*** RECORDS FOR PROCESSING ***

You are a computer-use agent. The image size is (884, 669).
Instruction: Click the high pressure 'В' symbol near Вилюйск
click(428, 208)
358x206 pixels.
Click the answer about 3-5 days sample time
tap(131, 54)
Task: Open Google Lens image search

*** End of RECORDS FOR PROCESSING ***
*** RECORDS FOR PROCESSING ***

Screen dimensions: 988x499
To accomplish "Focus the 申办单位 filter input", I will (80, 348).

*** End of RECORDS FOR PROCESSING ***

§ **EXERCISE REQUIREMENTS**: Using the records above, write out exactly the lines between the one holding "You are a computer-use" and the one holding "Task: Open Google Lens image search", inclusive; leave everything else out.

§ **ANSWER TO THE EXERCISE**:
You are a computer-use agent. The image size is (884, 669).
Instruction: Click the high pressure 'В' symbol near Вилюйск
click(428, 208)
358x206 pixels.
Click the answer about 3-5 days sample time
tap(131, 54)
Task: Open Google Lens image search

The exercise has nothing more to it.